You have to be pretty serious about your metal to go on and on about which Mastodon and Judas Priest albums are best, and which Iron Maiden and Alice Cooper show to drive to this summer. You have to be even more serious to build your own guitars, which red-bearded guitarist Andy Webber has done for himself, and for bespectacled, long-haired bassist John Henry.
"It's cheaper than buying one, and I can make it look the way I want it to," bragged Webber, who has started his own custom shop, Whale Hazard Unlimited.
Henry wholeheartedly endorses its product: "I didn't realize how much my old bass tone sucked until I started using [Webber's]. Too bad that was a year into the band playing gigs."
What really proved to me that these guys aren't kidding around, however, was their lengthy, track-by-track breakdown of their second album, "Spaceaxers," which they're promoting with a release party Thursday at the Triple Rock.
They described in detail -- and with no hint of irony -- which of their new songs is about a vengeful barbarian ("Warrior Bride") and a future being warning of Earth's destruction ("Porchburner") and an Antarctic mission gone amuck ("Too Far South for Mutiny").
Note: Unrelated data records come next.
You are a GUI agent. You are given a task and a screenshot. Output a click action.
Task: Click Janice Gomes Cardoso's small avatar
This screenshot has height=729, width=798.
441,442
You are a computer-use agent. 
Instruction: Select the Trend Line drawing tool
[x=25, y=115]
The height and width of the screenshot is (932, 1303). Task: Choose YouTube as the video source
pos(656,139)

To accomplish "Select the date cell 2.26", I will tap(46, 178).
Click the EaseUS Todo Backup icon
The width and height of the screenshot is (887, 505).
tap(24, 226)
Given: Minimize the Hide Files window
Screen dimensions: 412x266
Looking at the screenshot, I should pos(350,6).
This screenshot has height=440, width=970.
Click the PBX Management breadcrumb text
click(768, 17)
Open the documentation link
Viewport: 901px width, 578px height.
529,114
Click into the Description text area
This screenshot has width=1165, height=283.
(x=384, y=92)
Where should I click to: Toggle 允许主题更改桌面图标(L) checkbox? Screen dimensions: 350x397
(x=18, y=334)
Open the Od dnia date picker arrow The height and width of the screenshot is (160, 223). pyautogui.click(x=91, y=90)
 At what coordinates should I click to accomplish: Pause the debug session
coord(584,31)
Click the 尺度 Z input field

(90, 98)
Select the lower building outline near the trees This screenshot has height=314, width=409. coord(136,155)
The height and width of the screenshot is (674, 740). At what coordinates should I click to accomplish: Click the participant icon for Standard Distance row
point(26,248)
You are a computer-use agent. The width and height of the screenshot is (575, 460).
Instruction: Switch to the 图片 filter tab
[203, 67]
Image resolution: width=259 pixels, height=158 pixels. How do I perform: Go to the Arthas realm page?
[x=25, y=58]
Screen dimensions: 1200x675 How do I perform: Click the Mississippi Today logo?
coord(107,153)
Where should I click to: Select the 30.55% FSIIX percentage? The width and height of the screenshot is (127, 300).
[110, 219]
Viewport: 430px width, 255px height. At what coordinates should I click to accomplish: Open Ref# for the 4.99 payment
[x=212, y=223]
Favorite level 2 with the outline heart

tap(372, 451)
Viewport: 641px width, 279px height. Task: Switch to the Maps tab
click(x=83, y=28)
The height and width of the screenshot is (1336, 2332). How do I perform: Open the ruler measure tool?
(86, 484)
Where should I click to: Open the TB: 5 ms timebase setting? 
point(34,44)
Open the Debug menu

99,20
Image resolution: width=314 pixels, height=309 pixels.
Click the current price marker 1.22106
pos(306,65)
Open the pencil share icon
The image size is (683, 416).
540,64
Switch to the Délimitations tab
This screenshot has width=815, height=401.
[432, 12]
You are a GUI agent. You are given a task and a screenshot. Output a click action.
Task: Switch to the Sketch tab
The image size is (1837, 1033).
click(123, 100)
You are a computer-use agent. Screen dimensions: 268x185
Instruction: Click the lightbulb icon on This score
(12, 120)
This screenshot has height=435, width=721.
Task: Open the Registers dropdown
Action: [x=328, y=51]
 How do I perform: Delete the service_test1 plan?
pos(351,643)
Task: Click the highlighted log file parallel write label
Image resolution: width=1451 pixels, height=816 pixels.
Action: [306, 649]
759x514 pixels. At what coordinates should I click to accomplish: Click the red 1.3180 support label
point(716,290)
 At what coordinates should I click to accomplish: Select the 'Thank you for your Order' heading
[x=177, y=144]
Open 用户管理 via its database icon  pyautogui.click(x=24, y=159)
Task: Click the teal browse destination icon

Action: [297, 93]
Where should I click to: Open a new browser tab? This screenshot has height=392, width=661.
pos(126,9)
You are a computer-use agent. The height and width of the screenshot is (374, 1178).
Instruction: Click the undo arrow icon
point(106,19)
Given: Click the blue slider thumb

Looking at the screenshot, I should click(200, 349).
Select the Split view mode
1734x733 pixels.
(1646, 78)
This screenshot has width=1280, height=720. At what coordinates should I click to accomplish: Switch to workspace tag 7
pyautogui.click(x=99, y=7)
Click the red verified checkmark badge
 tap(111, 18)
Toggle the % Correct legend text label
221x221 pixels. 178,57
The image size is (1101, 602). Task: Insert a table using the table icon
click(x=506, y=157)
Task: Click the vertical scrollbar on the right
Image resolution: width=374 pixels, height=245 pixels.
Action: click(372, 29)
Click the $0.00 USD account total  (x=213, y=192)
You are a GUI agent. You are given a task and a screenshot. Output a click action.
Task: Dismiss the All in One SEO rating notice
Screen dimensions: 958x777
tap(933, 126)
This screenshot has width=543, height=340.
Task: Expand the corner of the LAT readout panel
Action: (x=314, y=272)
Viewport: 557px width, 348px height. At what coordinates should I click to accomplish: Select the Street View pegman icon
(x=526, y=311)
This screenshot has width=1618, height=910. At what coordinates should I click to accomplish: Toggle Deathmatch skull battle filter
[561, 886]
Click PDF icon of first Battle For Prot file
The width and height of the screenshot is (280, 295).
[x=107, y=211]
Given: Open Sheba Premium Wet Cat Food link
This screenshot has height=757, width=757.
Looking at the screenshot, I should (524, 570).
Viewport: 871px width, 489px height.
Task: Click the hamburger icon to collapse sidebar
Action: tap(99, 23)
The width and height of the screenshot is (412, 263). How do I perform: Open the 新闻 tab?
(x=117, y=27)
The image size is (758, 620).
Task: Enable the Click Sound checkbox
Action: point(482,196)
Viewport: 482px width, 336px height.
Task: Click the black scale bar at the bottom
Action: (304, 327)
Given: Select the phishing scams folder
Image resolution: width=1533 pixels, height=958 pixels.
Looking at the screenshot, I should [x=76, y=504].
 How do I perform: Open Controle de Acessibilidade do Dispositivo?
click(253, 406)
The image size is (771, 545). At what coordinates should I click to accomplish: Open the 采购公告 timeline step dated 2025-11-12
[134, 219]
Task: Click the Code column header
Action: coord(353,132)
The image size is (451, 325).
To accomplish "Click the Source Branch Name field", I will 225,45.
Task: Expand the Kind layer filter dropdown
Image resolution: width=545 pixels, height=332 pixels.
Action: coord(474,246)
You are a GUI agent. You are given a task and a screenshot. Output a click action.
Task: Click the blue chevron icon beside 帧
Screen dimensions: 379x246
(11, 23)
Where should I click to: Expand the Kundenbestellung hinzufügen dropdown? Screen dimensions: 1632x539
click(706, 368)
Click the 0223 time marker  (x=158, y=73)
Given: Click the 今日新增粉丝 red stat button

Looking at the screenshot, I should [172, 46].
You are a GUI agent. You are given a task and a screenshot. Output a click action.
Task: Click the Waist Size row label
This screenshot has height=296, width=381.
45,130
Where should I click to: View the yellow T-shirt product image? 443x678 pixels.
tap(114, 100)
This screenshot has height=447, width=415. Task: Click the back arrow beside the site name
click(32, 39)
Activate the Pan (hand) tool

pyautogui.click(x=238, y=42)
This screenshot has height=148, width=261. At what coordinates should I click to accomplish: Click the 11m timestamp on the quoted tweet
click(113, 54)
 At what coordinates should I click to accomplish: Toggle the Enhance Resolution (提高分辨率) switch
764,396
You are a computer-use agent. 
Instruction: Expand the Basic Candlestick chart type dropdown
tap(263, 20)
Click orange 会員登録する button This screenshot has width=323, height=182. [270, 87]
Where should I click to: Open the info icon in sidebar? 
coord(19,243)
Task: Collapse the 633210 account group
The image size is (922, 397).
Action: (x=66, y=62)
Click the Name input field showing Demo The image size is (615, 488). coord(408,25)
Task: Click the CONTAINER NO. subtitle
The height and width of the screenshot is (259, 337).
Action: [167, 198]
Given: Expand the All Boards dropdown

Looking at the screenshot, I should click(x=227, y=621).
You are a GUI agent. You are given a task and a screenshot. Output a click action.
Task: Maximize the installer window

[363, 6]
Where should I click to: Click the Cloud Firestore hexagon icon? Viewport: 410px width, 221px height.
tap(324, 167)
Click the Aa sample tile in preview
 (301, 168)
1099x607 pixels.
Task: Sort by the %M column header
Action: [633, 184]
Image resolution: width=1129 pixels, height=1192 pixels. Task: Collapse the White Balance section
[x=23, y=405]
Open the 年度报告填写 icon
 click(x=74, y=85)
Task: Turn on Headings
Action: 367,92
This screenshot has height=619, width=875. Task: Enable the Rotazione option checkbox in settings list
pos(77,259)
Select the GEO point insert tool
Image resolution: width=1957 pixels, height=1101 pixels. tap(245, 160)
The latter song might also be about their rather dismal tour of Texas last year, which was when former guitarist Max Clark started a slow, amicable exit from the band. He stayed through the making of "Spaceaxers."
"We tried auditioning a few other guitarists, and may still add one," Webber said, "but for now, we're having too much fun as a trio. There's more space for us to [mess] around."